Basically, the point that I’m trying to make is putting aside the abuse, intimidation, and pressure, the very nature of agricultural working conditions are difficult. For starters, it’s very hot. Here in the central valley of California summer temperatures hover around the mid to upper nineties on average, and during July (when the harvest starts) the heat gets especially intense with temperatures rising as high as 115 degrees. Many of the workers tell me that they are already bathed in sweat by the time of their late morning lunch break. In addition to the heat, workers must also deal with the effects of pesticides being sprayed on the crops they pick. As Don Ivan explained to me on the way back from his leaders’ meeting, “we have to work underneath the vines and the sulfur dust from the chemicals they put on the grapes gets in our eyes. We can’t wear glasses to protect our eyes because they would slip off when we sweat.”  Besides the heat and the chemicals, there are also just certain facts about the industry. Picking grapes is oriented around production. So either way there is going to be a certain amount of pressure to work as quickly and efficiently of possible. Of course the UFW is fighting to have workers work at a manageable and not mechanic pace, but even this would still require a significantly fast rate of production among the workers. Combine this with the long hours (8-10) that they put in each day, and it becomes pretty obvious that farm work is definitely not easy. This is why I have so much respect for the farm workers and the work they accomplish on a daily basis. I honestly don’t think I’d be able to last for two hours doing what they do for the whole day. Many of the farm workers I talked to have been working for Guimarra for 3, 5, 10, or even 25 years, and the fact that they still have the courage to continue doing what they do day in and day out, while fighting for their rights, is honorable and admirable.
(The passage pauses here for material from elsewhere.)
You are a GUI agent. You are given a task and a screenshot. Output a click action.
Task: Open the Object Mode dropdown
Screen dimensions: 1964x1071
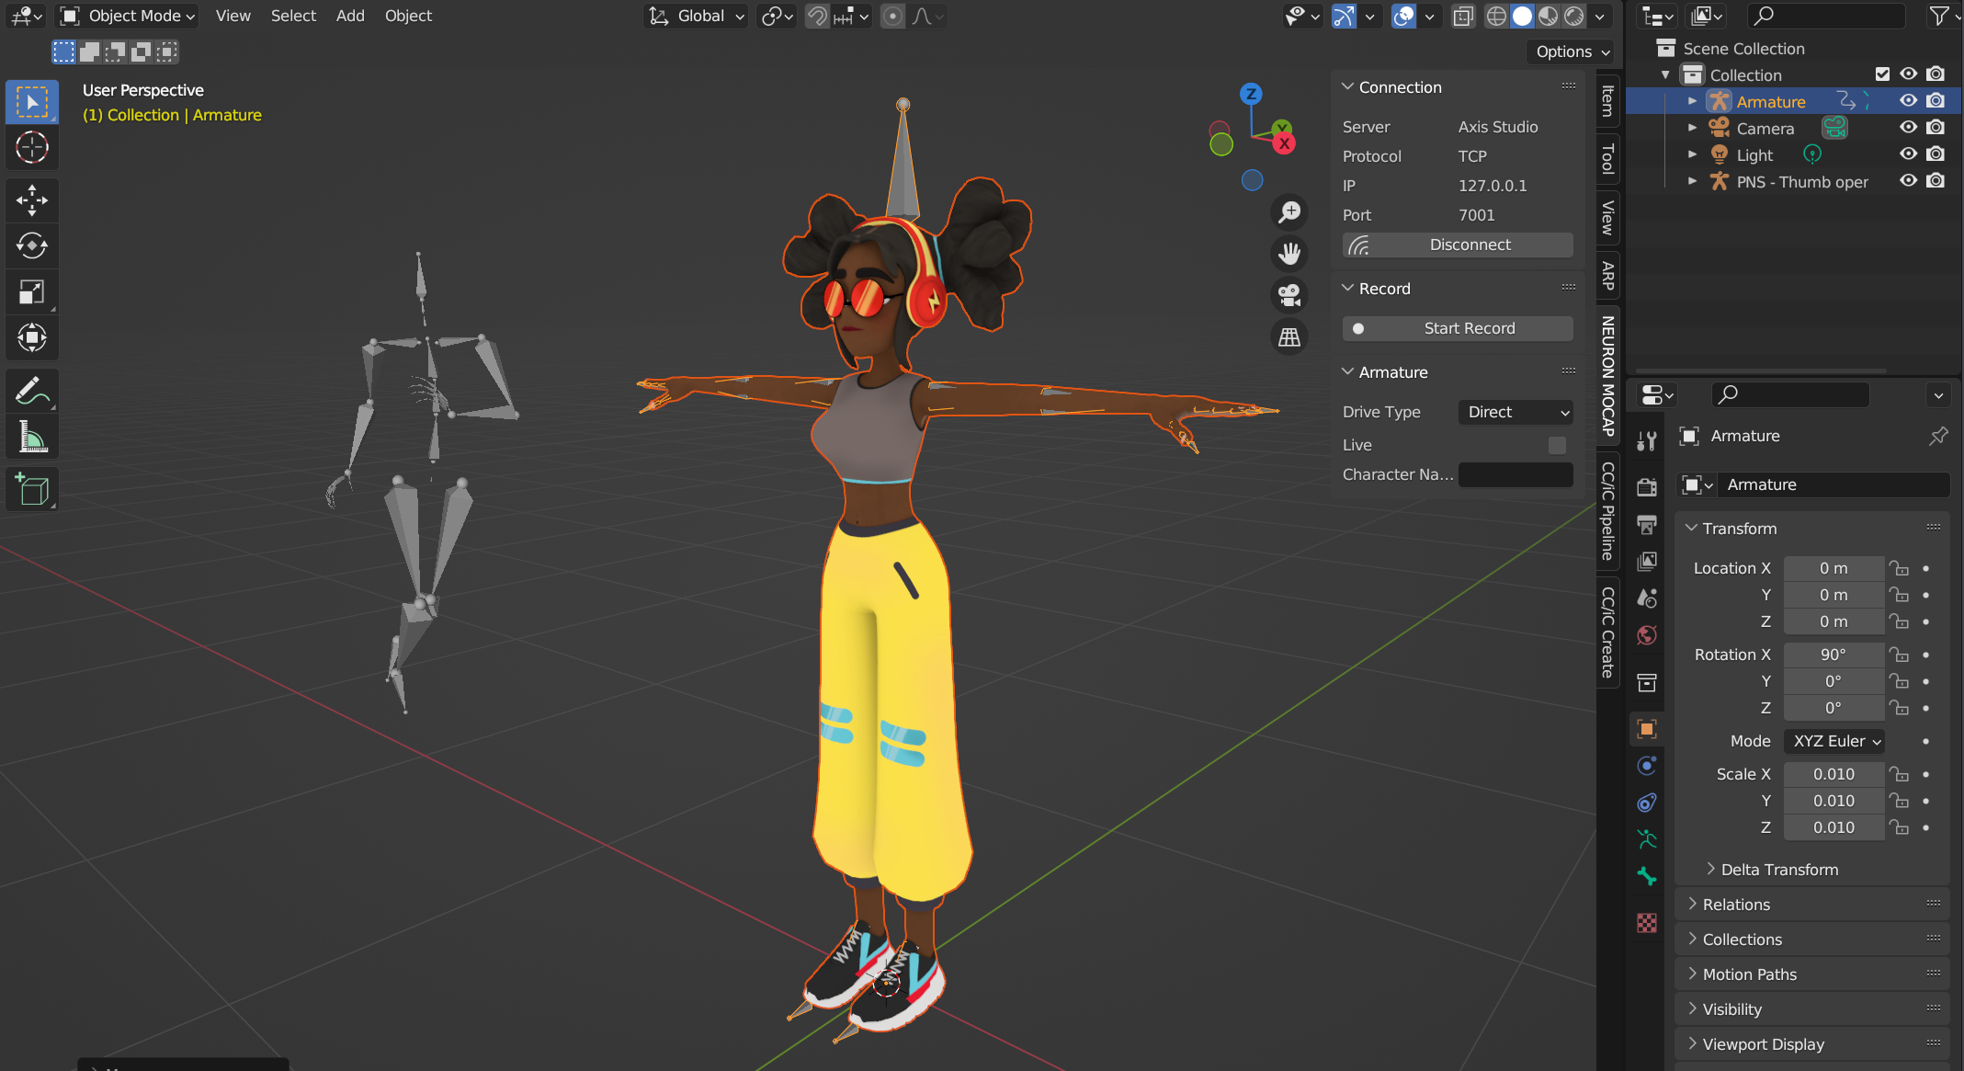coord(128,16)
Unfortunately, I’d like to now talk about some of the ways in which the company takes advantage of its workers. Even though Guimarra is a multi-million dollar company, with branches in set up in Chile, Mexico, and Peru, they still seem to find it necessary to financially cut corners to the detriment of its workers. For example, if it’s raining the company demands that the workers show up to work. The company then makes the workers spend up to three to four hours waiting for the rain to stop. If the rain stops then the workers enter the fields and begin working but if it doesn’t stop then the company sends all the workers home. However, the workers are not paid for the three or four hours that they spent waiting for the rain to stop, even though the company required them to be there. Add this to the fact that workers are required to spend their own time and resources washing their picking bins as well as show up to work 15 minutes early without pay, and this is adds up to a serious amount of money that the company is unjustly taking away from its workers. Migrant farm worker families can’t afford this. Just like any other typical American family, they have bills to pay, daily living expenses, and mouths to feed. How ironic is it that the very people who work so hard picking the produce that lies on our dining room table have to struggle just to do the same for their own families?